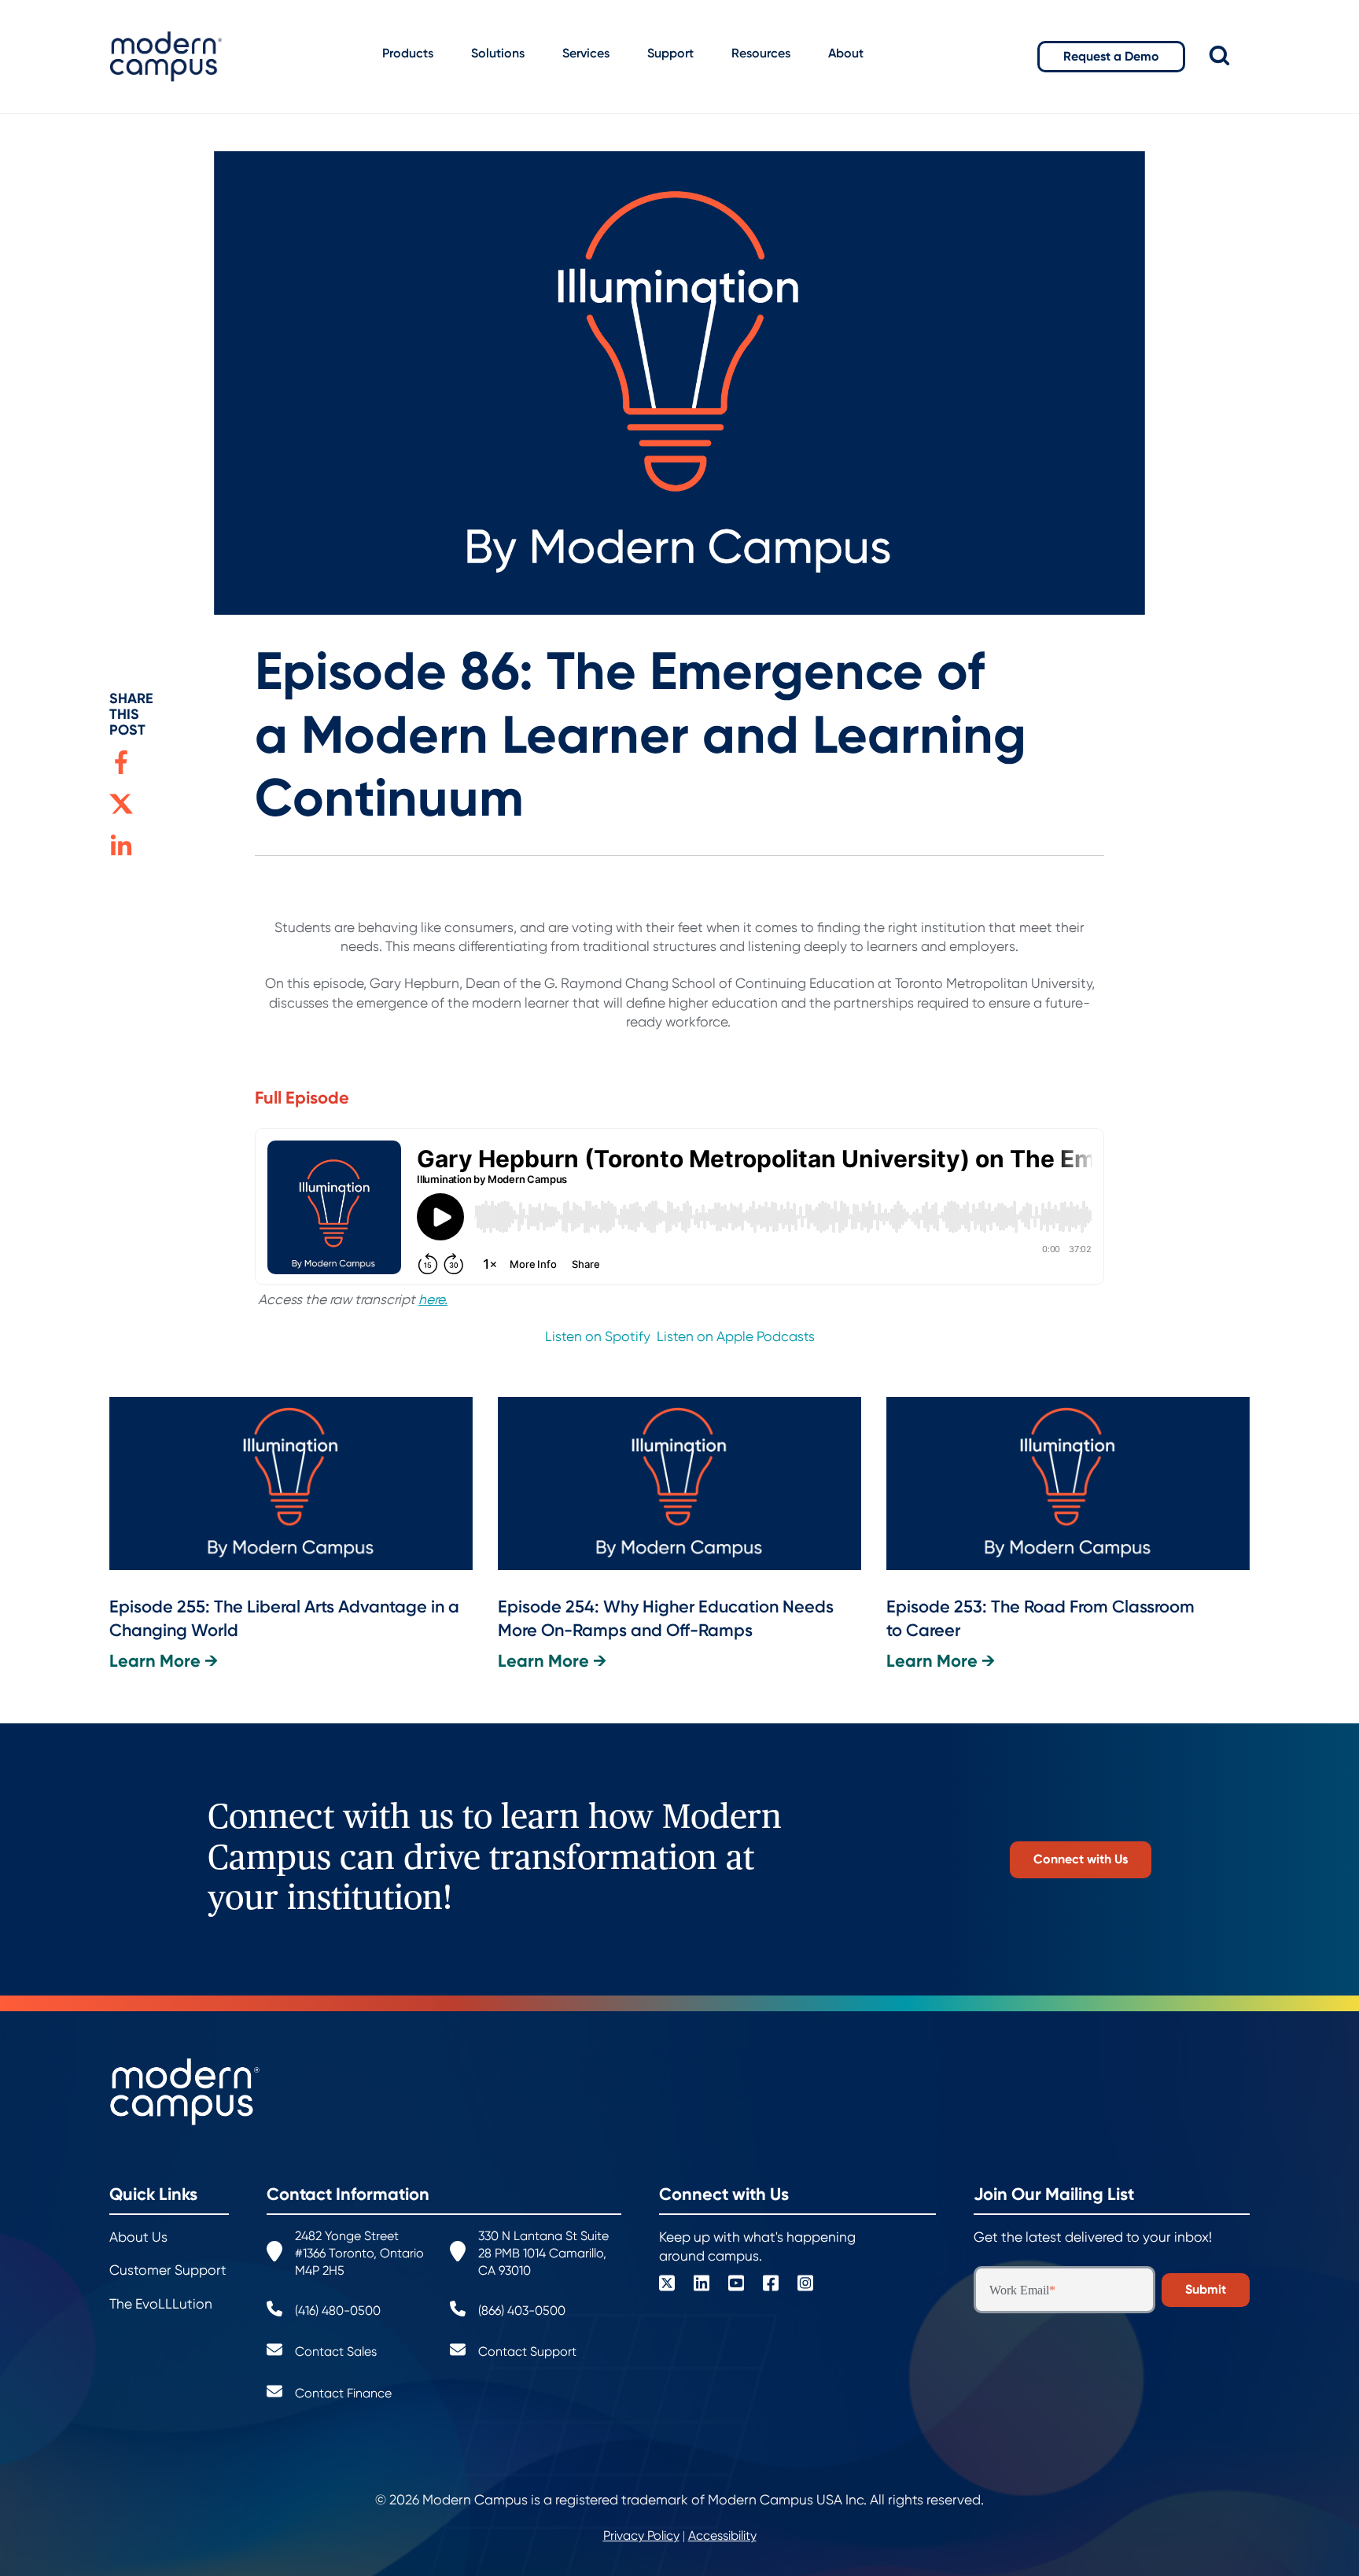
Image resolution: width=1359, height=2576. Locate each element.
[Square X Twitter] (667, 2285)
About (846, 53)
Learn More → (163, 1660)
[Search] (1230, 56)
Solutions (498, 53)
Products (407, 53)
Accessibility (722, 2535)
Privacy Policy (641, 2535)
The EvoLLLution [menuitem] (160, 2304)
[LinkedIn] (701, 2285)
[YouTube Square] (736, 2285)
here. (432, 1299)
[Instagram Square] (805, 2285)
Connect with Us (1080, 1859)
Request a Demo (1111, 56)
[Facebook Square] (771, 2285)
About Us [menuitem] (138, 2237)
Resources (760, 53)
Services (586, 53)
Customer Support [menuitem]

****************************************

The problem
The answer must consist of each line from the data that includes the string "menuitem".

Task result
The EvoLLLution [menuitem] (160, 2304)
About Us [menuitem] (138, 2237)
Customer Support [menuitem]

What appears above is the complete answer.